*Supplied text*:

╔══

First Days in Federal Prison: My Beginning at Taft Camp

Chapter 1 from Lessons From Prison, was written while I was serving my sentence at Taft Federal Prison Camp. I reflect on those first days in federal prison and the choices that led me to prison.

The Beginning

Twelve months in prison helped recalibrate my life. I certainly didn’t expect that I would grow from the experience. Yet those anxieties that plagued me during the three years that preceded my confinement were by far the worst part of my journey through the criminal justice system. Like many of the other white-collar offenders I met at Taft’s Federal Prison Camp, I simply didn’t know all the ways that prison could empower and change my life for the better.

From the beginning, I missed my family, my community, and my dog, Honey. Understandably, those feelings would stay with me through the term. In time, however, I developed routines that helped me feel productive and brought meaning to my life. Instead of struggling with the bad decisions I made that led to my troubles with the law, I spent many hours reflecting, deep in introspection. By figuring out where I had fallen off track, I could take corrective actions.

Clearly, my background suggested much brighter prospects than a stint in federal prison.

My name is Justin Paperny. When I self-surrendered to Taft Prison Camp on 28 April 2008, I was 33-years-old.  My parents, Tallie and Bernie, had reared my brother Todd and me in the affluent community of Encino, in the heart of Los Angeles’ San Fernando Valley.

Like most American boys, as a youngster I fell in love with baseball. I had a natural gift for the sport, as if I were born with a fielder’s glove on my hand. I developed a powerful build as a youngster, and my strength led to many homeruns.  I played on all-star teams from the time I turned seven, and during the course of my athletic career, I was fortunate to play in three separate World Series tournaments.

Through baseball, I learned virtues that should have stayed with me throughout life. Good sportsmanship meant loyalty, discipline, integrity, and a sense of balance. It was my childhood coach, Jack Gilardi, who really taught me the importance of such concepts. As a child and young man, those qualities or character traits were integral to my life. They led to my earning distinctions that brought a sense of pride to my parents. Through my success on the baseball diamond, I was invited to attend the prestigious Montclair Preparatory School in Van Nuys. By the time I graduated, I held several records in the Babe Ruth World Series. Those accomplishments led to scholarship offers from some of America’s best universities. I chose the University of Southern California.

╚══

*Data segment*:

╔══

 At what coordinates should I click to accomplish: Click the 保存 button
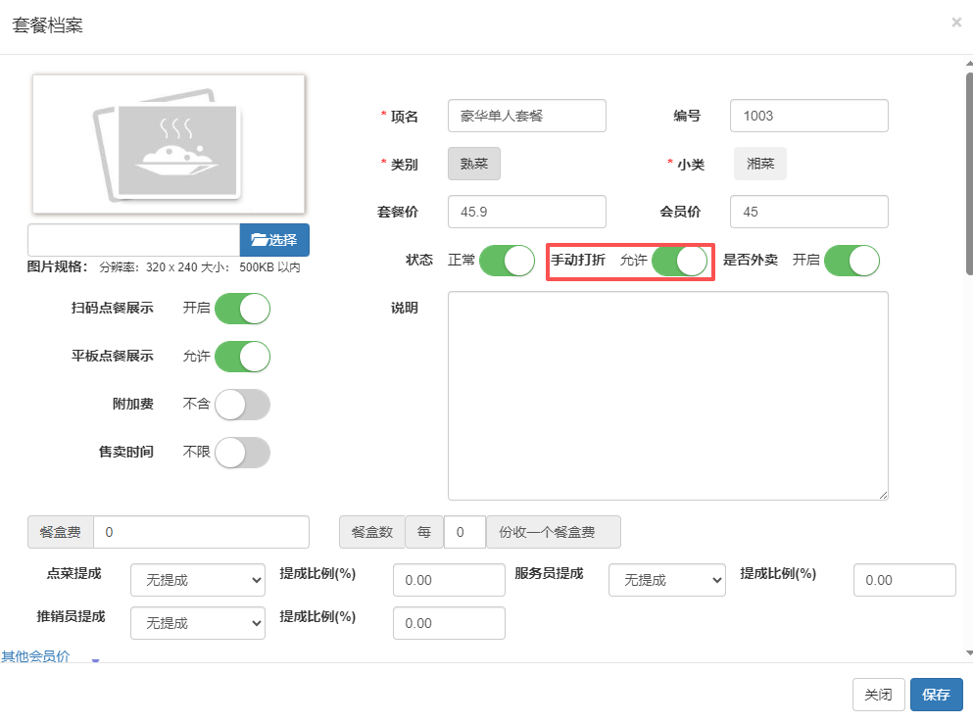pos(936,695)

╚══

*What is needed*: According to the prison memoir chapter, on what date did Justin Paperny self-surrender to Taft Prison Camp?

*Result of the exercise*: 28 April 2008